Drivetrain hibrida pada V-8 akan membantu meningkatkan kinerjanya sembari membuatnya hemat bahan bakar dan mengurangi emisi karbon dioksida. Mobil itu tidak akan diluncurkan di pameran mobil Jenewa bulan depan, tetapi akan melakukan debutnya akhir tahun ini pada acara-acara tertentu.

"Pengiriman pertama dijadwalkan awal 2020." Mobil itu tidak akan menjadi model edisi terbatas tetapi akan memiliki siklus hidup reguler & # 39 ;, "Camilleri mengatakan kepada analis pada 31 Januari.

Camilleri juga mengatakan margin keuntungan akan jauh lebih tinggi daripada 1212 Superfast 812. Komentarnya tentang profitabilitas datang karena analis keuangan mengatakan Ferrari perlu meningkatkan bauran produknya dan telah menyatakan kekhawatiran bahwa mobil V-8 kurang menguntungkan daripada model V-12. .

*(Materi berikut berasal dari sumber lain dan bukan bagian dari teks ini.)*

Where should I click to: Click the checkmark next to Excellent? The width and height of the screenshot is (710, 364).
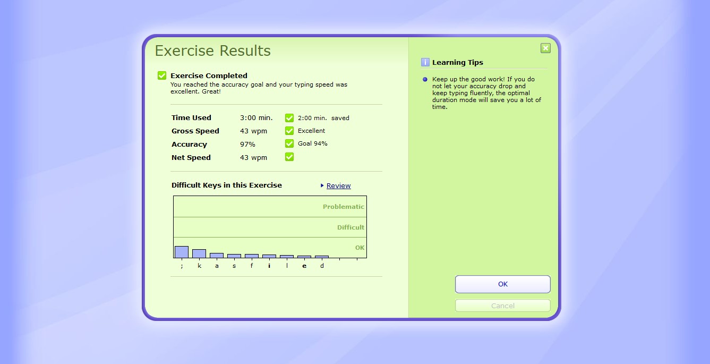click(289, 131)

Mobil mid-engine V-8 akan menjadi hibrida generasi kedua Ferrari. Sebelumnya, perusahaan mengembangkan sistem pemulihan energi kinetik yang disebut KERS untuk balap Formula Satu yang juga digunakan pada mobil jalan di LaFerrari V-12 pada 2013.

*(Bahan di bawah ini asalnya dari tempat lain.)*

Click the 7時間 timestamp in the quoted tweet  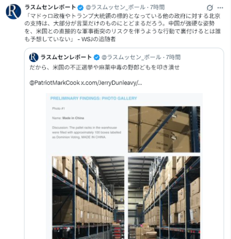[x=173, y=57]
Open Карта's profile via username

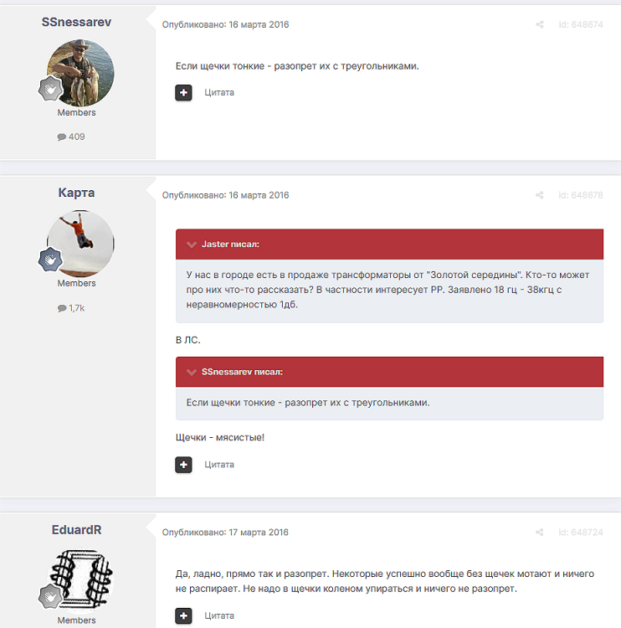(x=76, y=193)
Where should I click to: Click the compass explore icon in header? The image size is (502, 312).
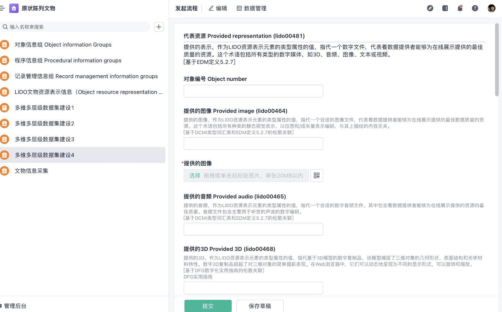pyautogui.click(x=430, y=8)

Camilleri mengonfirmasi kepada analis, 60 persen portofolio produk Ferrari akan memiliki varian hibrida pada 2022. Dia mengonfirmasi Ferrari akan meluncurkan mobil listrik penuh setelah 2022.

Camilleri mengatakan reaksi pertama terhadap SUV Purosangue mendatang Ferrari yang diumumkan September lalu sangat positif. "Ini adalah segmen yang jelas tumbuh, banyak pelanggan kami akan senang memiliki Purosangue untuk digunakan setiap hari," katanya.

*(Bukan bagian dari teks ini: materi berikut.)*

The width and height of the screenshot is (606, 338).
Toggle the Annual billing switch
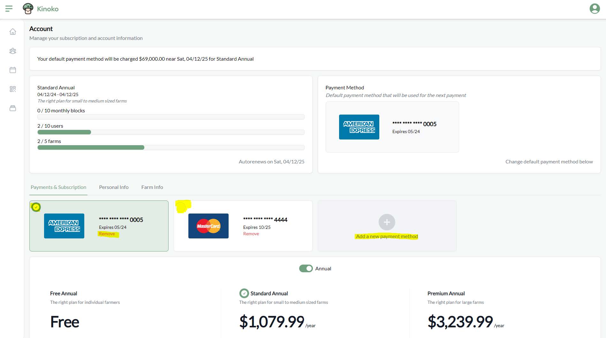(306, 268)
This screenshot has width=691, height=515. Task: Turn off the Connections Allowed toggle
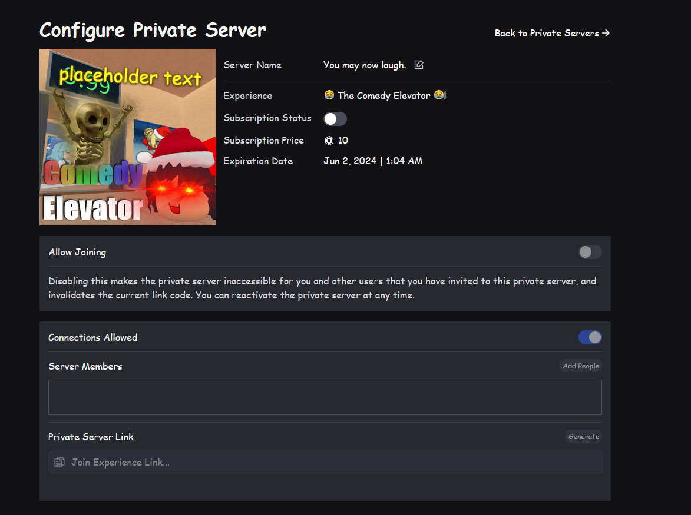[590, 337]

Pengiriman Ferrari naik 10 persen menjadi 9.251 tahun lalu. Camilleri mengatakan produsen mobil itu mungkin melampaui angka penjualan 10.000 tahun ini. Ke depan, perusahaan akan fokus pada pendapatan dan margin daripada volume yang lebih tinggi.

"Saya tidak akan mengantisipasi pertumbuhan volume akan berlanjut dengan kecepatan seperti itu," katanya.

Meningkatkan penjualan tanpa mengurangi margin keuntungan adalah ambisi mantan CEO Ferrari, mendiang Sergio Marchionne. Dia bentrok dengan pendahulunya Luca Cordero di Montezemolo yang ingin membatasi volume menjadi 7.000 mobil per tahun untuk melindungi eksklusivitas Ferrari.

Ferrari mengatakan pada 31 Januari, pendapatan kuartal keempat naik enam persen menjadi Rp. 4,4 triliun. Sementara pengiriman naik 10 persen pada 2018, pendapatan tetap sebesar Rp. 13,5 triliun, menyoroti perlunya pembuat mobil meluncurkan model margin yang lebih tinggi.

Camilleri mengatakan Ferrari memproyeksikan campuran positif untuk 2019 karena peluncuran baru menghantam pasar. "Ini akan termasuk supercar Monza SP1 dan SP2 yang sangat menguntungkan, yang pengiriman pertamanya akan mencapai pelanggan pada kuartal keempat," katanya.

Ferrari akan membangun 500 unit dua model Monza yang dijual seharga Rp. 25,5 miliar di Italia, di mana 812 Superfast dimulai dengan Rp. 4,8 miliar. Ferrari mengatakan pada 31 Januari, pendapatan kuartal keempat naik enam persen menjadi Rp. 4,4 triliun.